*** Opening of Data for analysis ***
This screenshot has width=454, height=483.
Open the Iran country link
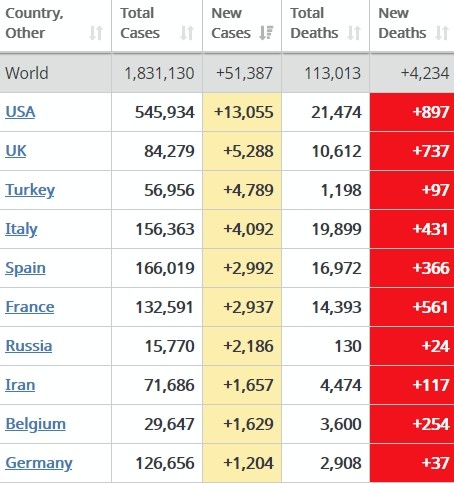[20, 385]
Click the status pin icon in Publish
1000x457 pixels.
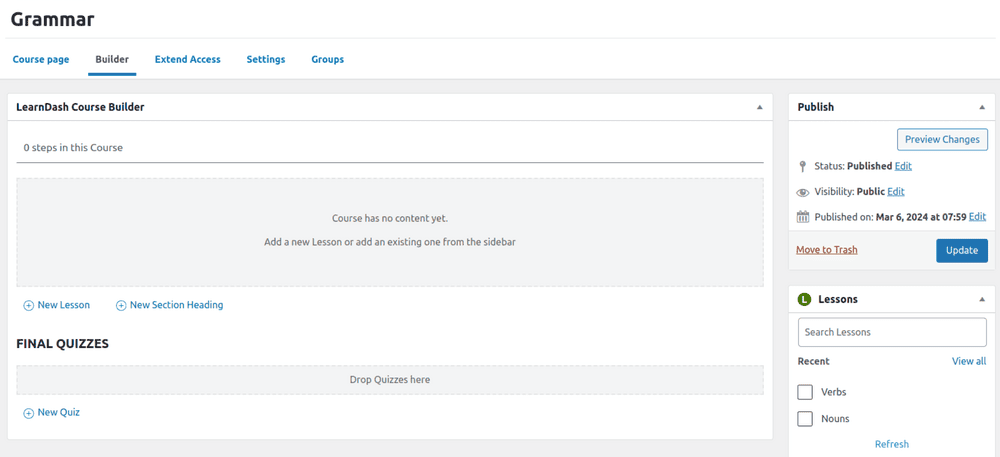[803, 167]
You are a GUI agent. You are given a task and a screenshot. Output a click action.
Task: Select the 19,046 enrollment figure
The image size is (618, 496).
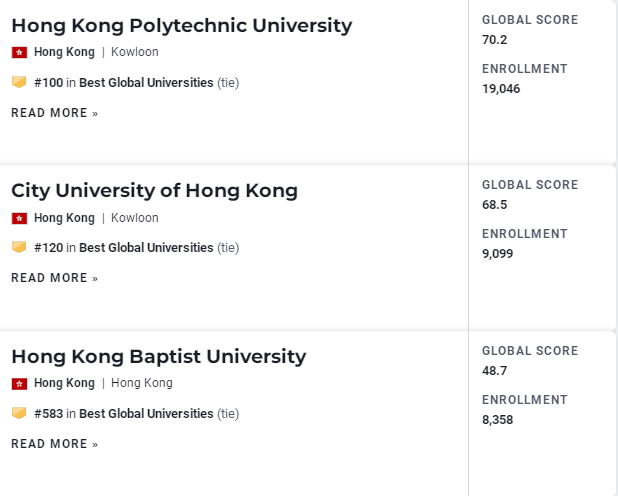tap(501, 89)
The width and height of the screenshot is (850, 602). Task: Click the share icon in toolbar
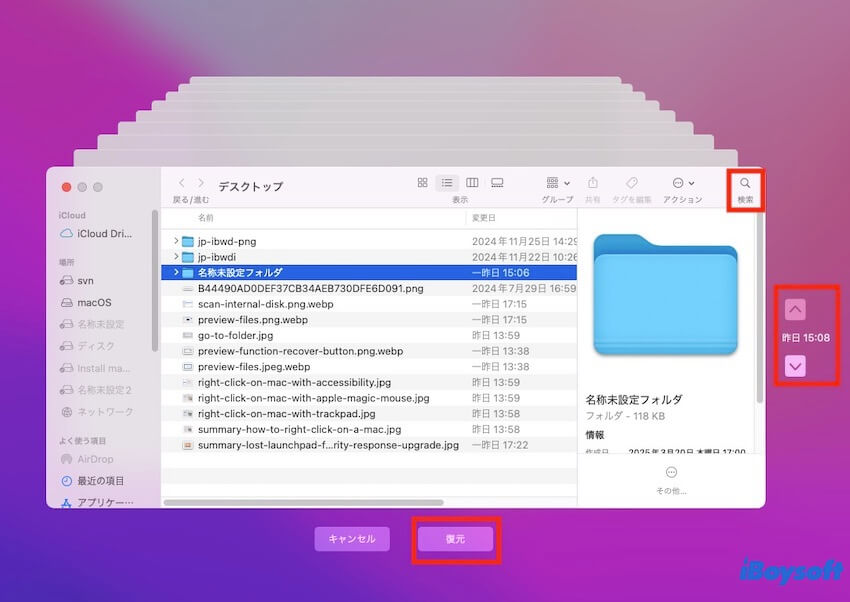pos(593,183)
*** Close of Data for analysis ***
=== What you are asked to do ===
Could the entries be output exactly as written, but without their images?

=== Answer ===
This screenshot has width=454, height=483.
Open the Iran country link
[20, 385]
Click the status pin icon in Publish
1000x457 pixels.
[803, 167]
You are a GUI agent. You are given a task and a screenshot. Output a click action.
Task: Select the 19,046 enrollment figure
The image size is (618, 496).
tap(501, 89)
The width and height of the screenshot is (850, 602). Task: Click the share icon in toolbar
pos(593,183)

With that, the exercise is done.